Sin pensamiento no existirían para nosotros ni obras, ni trabajos a realizar, ni ciudades, ni pueblos, ni mesas, ni sillas, ni radios, ni coches, ni trenes, ni nada de nada. Y tampoco sabríamos lo que es amor, tanto en minúsculas como en Mayúsculas. Nuestra vida sería en fin, una vida orgánica en su totalidad.

¿Os habéis parado alguna vez a pensar qué deben sentir y cómo piensan, entre comillas, los animales no racionales? Seguramente el pensar esto nos induce en estos momentos a una nostalgia y tristeza muy peculiares. ¿Y si fuésemos nosotros estos animales? ¿Qué haríamos?

Bueno, no deseamos alejarnos del tema propuesto y por todo ello queda claro, al menos así lo vemos nosotros, somos lo que son nuestros pensamientos.

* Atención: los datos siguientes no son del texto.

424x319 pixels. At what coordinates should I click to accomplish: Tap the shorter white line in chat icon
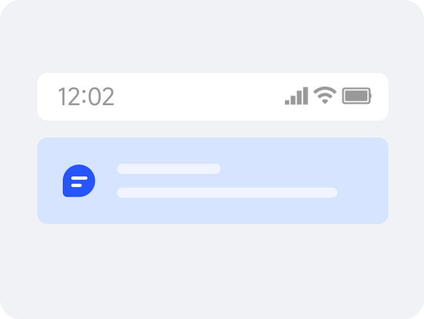coord(76,186)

Además de atraer corrientes de pensamientos, el sapiens crea una atmósfera de atracción o repulsión. Esta atmósfera, aura o magnetismo personal atrae a las personas o circunstancias o bien las aleja. Si dos personas, una con una atmósfera atractiva y la otra con una que no lo es, estuvieran a cargo de un pequeño negocio y se les diera igualdad de oportunidades, el primero hará mucho más negocio que el último, simplemente porque sabrá atraer a su clientela y atenderla amablemente. Producirá una atmósfera alegre y maravillosa en donde el otro hombre con una atmósfera de repulsión hubiera fracasado.

Para desarrollar, para crear una atmósfera atractiva debemos sentir afecto a los que nos rodean; debemos sentir ansias de servirlos y ayudarlos, y pensar pensamientos rectos, recordando que mientras sea sincero este deseo de servir, los demás son atraídos hacia nosotros por el magnetismo de nuestra bondad, amistad y cordialidad.

Esta forma de hacer y de sentir nos dará prosperidad, no podremos evitarlo, pero nuestro objetivo debe ser ayudar y servir. Algún lector dirá que esta enseñanza es casi imposible de practicar. Otros, comentarán, que tan pronto se comienza a pensar rectamente y aspirar a cosas mayores, parece que se desaten unas fuerzas extrañas que nos quieran aplastar impidiéndonos adelantar. Esto es bastante cierto, pero aquel que aspira recibe ayuda de lo alto.

Cada vez que miramos hacia arriba elevando nuestros pensamientos, fluye hacia nosotros una corriente de vida y salud, fortaleza y bendiciones.

No importa cuánto hayamos sido tentados; recibiremos mucha mayor fuerza de nuestro Hermano Mayor para superar el poder del mal que nos asalte.

El Gran Uno es el que está en nosotros y junto a nosotros en todo momento, conquistando y venciendo y es Él quien puede y nos ayuda en todos nuestros esfuerzos por alcanzar las más elevadas y mejores cosas.

Porque más grande es El que está en ti, que aquel que está en el mundo.